## BEGIN Extract
The missing tests (if any) were whether disabled manually by the user or disabled
at run time due to input size requirements not satisfied by this run.

SmallCrush Test:

========= Summary results of SmallCrush =========

 Version:          TestU01 1.2.3
 Generator:        ufile_CreateReadBin
 Number of statistics:  15
 Total CPU time:   00:00:06.46

 All tests were passed

[PartialVolume]

I think so, i've created a 32-bit VM and was able to build the code there. But isn't it i386 then? Not sure tbh.

If you are just building nwipe then yes I would have thought it built as 32bit in the 32bit VM, what does uname -a return?. Should say i586 or i686 but not x86_64

I don't remember whether you are building ShredOS from source but this is how I build a 32 bit ShredOS including all the applications including nwipe. For testing 32 bit I generally build a 32 bit ShredOS and also build nwipe on a 32 bit distro.
## END Extract
* _Given exercise A_:
Quote the data records below line for line, covering every one of them.
## BEGIN Information supplied
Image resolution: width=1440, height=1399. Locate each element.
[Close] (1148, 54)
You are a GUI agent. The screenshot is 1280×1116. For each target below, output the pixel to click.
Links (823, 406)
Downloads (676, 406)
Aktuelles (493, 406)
## END Information supplied
* _Given exercise B_:
List the field labels that appear in the summary results of SmallCrush in the nwipe thread excerpt.

* _Correct output A_:
Image resolution: width=1440, height=1399. Locate each element.
[Close] (1148, 54)
You are a GUI agent. The screenshot is 1280×1116. For each target below, output the pixel to click.
Links (823, 406)
Downloads (676, 406)
Aktuelles (493, 406)

* _Correct output B_:
Version, Generator, Number of statistics, Total CPU time